It is abundantly clear that we are losing— losing the fight and losing our planet— because for almost everyone on Earth, the danger from EMFs is an abstraction. It is noise, like the buzzing of a fly, and nothing more. Government officials cannot hear it. Judges cannot hear it. They look at the supplicants before them, who are talking some nonsense that makes no sense to them, and who are also treating it like an abstraction. So many of the EMF scientists own cell phones. So many of the EMF activists own cell phones. The lawmakers, the CEOs of the telecom companies and satellite companies, and the activists who are fighting for other environmental causes, they look at us who are saying, “You are killing us,” and they see cell phones in our hands and they don’t believe us.
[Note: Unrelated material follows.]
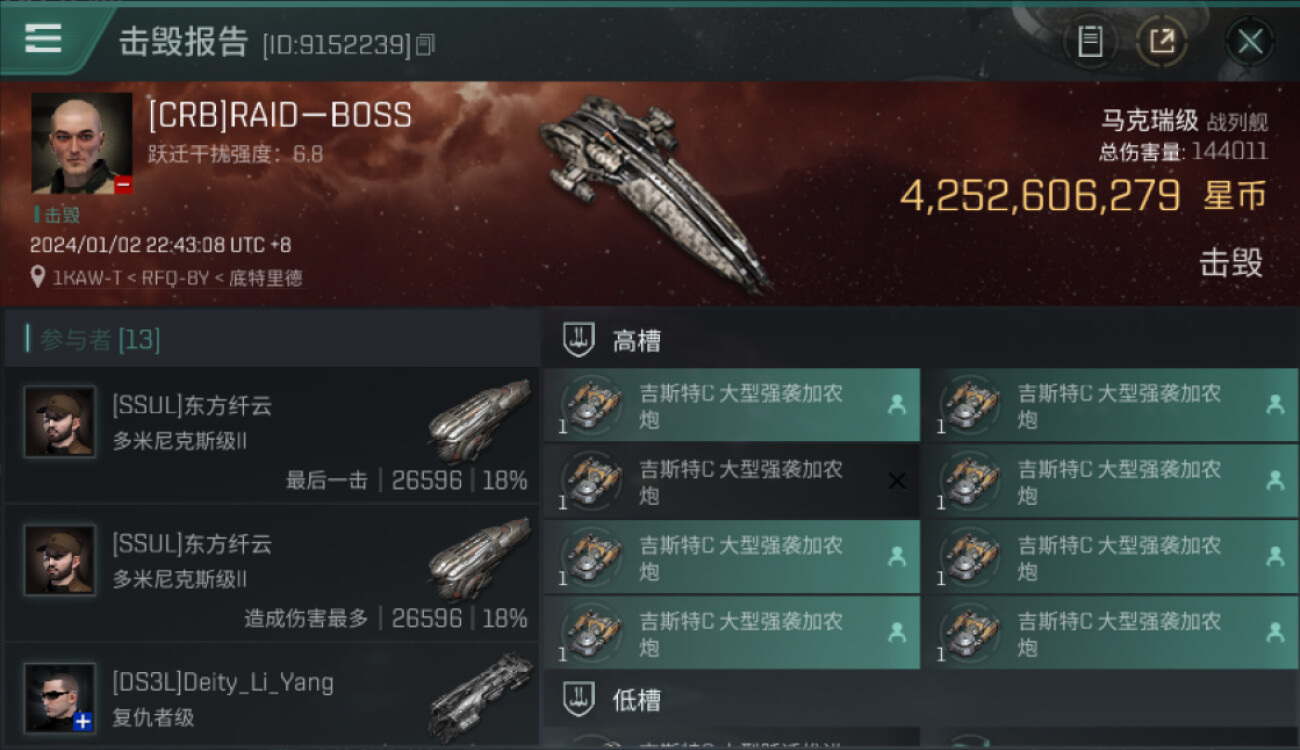Click first high slot module pilot icon

click(x=897, y=405)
A worldwide organization needs to be created, whose members do not own cell phones, whose purpose is to end the use of cell phones on Earth.
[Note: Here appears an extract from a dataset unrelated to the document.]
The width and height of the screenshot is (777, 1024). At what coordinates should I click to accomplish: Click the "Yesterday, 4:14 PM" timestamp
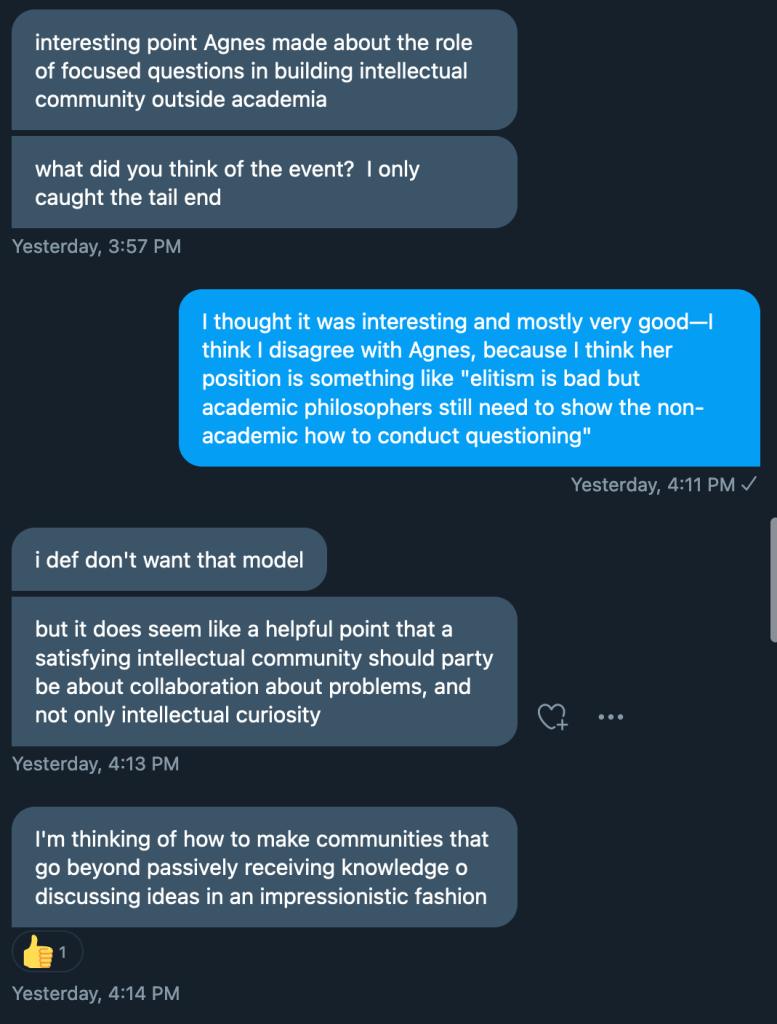[x=95, y=993]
For most people this seems like an impossibility, but that is because they do not remember that only 25 years ago almost no one owned a cell phone, and that young people did not get cancer, diabetes, heart attacks and strokes like they do today. And the air was full of butterflies and birds, and the streams were full of tadpoles and frogs. It is because no one has explained to them what radiation is. No one would willingly use a radioactive phone, but that is essentially what everyone is doing. Radio waves and gamma rays are only two ends of a continuous spectrum; they are essentially the same phenomenon and have the same disastrous effects on our bodies and our planet.

The train that we are on is a train to nowhere. On either side, through the windows, can be seen insects, and birds, and frogs, and if we listen we can hear them buzzing, chirping, and croaking.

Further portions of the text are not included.